一朴洞日記

多岐祐介の老残妄言

立寄り所



 彼には、パソコン画面が眩しくはないのだろうか。

 起床するとまず洗面所へ行って、置きっぱなしにしてある体重計に全裸で乗る。半分身繕いして、検温と血圧測定する。数値をメモに記入する。「日録」との表紙を着けたノートに転記するのは、ある程度まとまってからだ。理由はない。たんなるものぐさからだ。で、普段着に身を包む順となる。
 パソコンを立上げてメールチェック。緊急メールが入ってないことに安堵しつつ、迷惑メールの削除。所用ある日には、さて行動開始となるわけだが、幸いにしてさような日はめったにない。今日の体調、精神状態はいかがかと、ユーチュ-ブ上の他愛ない脳トレクイズに挑んでみたりする。

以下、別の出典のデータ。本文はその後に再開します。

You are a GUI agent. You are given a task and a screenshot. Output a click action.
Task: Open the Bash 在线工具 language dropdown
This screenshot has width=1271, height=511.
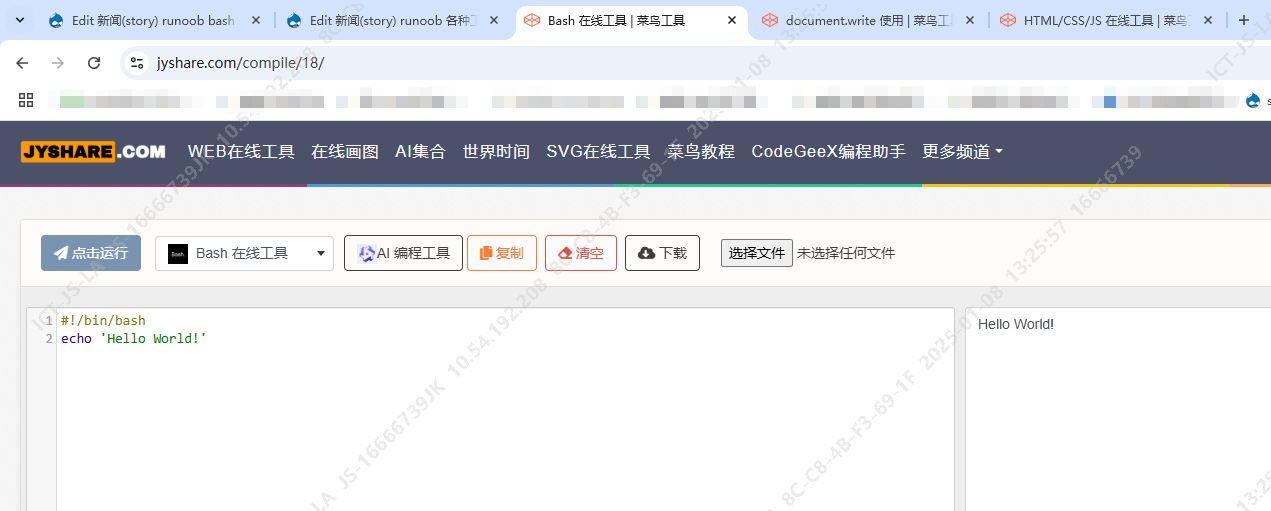(x=245, y=253)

 そんな画面上へ、来訪者がやって来た。苦手となさるかたも多いと聴くが、私は多くの昆虫類より親近感を抱いている。鬱陶しい微小な羽虫類やダニ類にとっての天敵となってくれていると感じている。
 画面の右下隅から登ってきた。パソコンだから熱はさほどでもあるまいが、液晶画面だから眩しくはあるだろう。ほどなく余所へ移動してゆくだろうと、追払わずに眺めていたのだが、頻繁に立ち停まりながらそろそろと画面左方向へ進むだけで、いっこうに立去ろうとしない。
 眩しくないのだろうか。それとも光についての概念が、また感知システムが、人間とは根本的に異なるのだろうか。あるいはディスプレイ画面上には、私の眼に見えぬだけで、彼の興味を惹くものがなにかあるのだろうか。掃除の行届かぬわがパソコンのことだ。おおいに汚れていることだろう。汚れのなかには、彼にとって美味いものか甘いものでも含まれているのだろうか。
 図鑑を引っぱり出すか、検索するかすれば、なにか知れるのだろうが、まぁいいかと、いつものものぐさで思考を中断してしまった。

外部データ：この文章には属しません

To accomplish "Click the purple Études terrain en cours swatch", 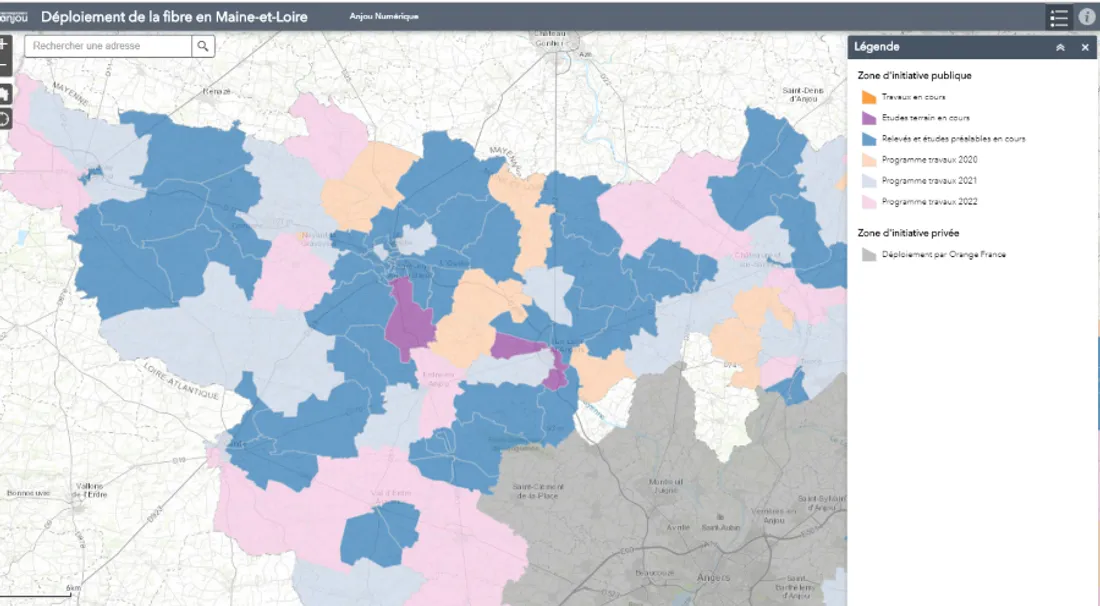I will tap(868, 118).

 デスク前の窓を、換気のため細めに開けてあるが、通りかかった猫がコンクリート敷の上で一服している。座り込んで後脚で耳のうしろを掻いたり、身を折り曲げて脇腹から背中あたりの毛繕いをしたりしている。すぐ近くのガラス戸越しに私が眺めているとは気づいてないようだ。
 以前は近所に地域猫が多かった。どの往来から向うはあの一族、手前はこの一族と、縄張りも明瞭だった。人口過密問題でもあったのか、盛りがつく季節ともなれば越境発展を目論む雄猫も多く、縄張りを巡っての睨みあい唸りあいがうるさいほどだった。近年はめっきり少なくなった。保健所か町会有志か、他の活動団体かは知らないけれども、地域猫の駆除撲滅に動いたかたがたがあったのだろう、おそらくは。

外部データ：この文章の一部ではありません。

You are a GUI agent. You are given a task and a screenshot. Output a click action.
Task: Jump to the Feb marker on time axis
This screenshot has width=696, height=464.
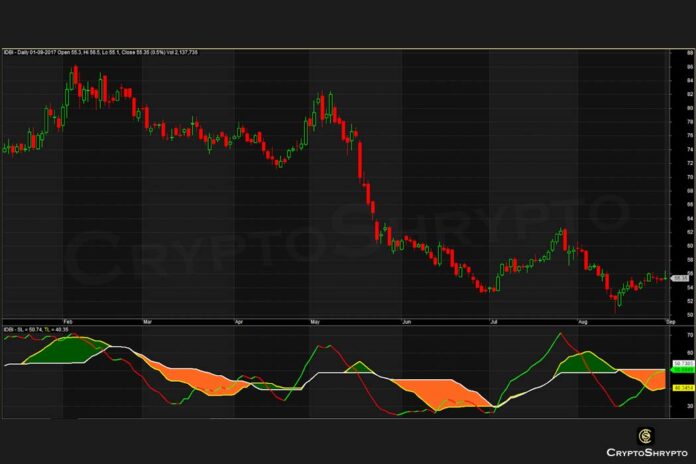pyautogui.click(x=67, y=321)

 地域猫隆盛の時代には、わが窓の前は日常的な猫通行路だった。休憩所ですらあった。往来から少し入った、通行人の眼の届かぬ裏側だから、猫たちにとっては安心通行路だったのだろう。つい最近までどこかの飼い猫だったろうと容易に想像がつく、毛並みも肉付きも好い猫もあったし、がりがりに痩せ細った瞭らかに栄養不良の猫もあった。好ましくないとは知りつつも、視かねてキャットフードを買い与えた場合もあった。
 ガラクタが放置され積みあがった物陰で、お産と子育てをした母猫すらあった。眼が開いて、なんにでも興味を持って走り回る仔猫たちの遊び場にもなった。母猫が仔猫の披露と援助依頼にやって来たものだろう、仔猫たちを引連れて、わが窓の前に正座してこちらを視ていたたことがあった。訴えの意図は察知したが、親も子も家に入れることはできなかった。なにせ当方も看病介護を必要とする年寄り二人を抱えて、戦闘中の毎日だったのである。

 さように猫密度の高い時代は遠く去った。わが窓の前で寛ぐ猫を眼にするのは、じつに久しぶりだ。ワンカット撮影してやろうかと、デジカメに手を伸ばすべく、上体を傾けた。音をたてまいと注意したのだったが、猫には気づかれてしまった。
 カメラを手にしたときには、猫は迷惑そうな表情でこちらに正対していた。一回シャッターを切って、改造画面をチェックしようと一瞬眼を離したすきに、猫は姿を消した。
 彼の行動半径を知らぬが、次にここを通り過ぎるさいには、今日はあのジジイが覗いていないかと、あらかじめ警戒されてしまうことだろう。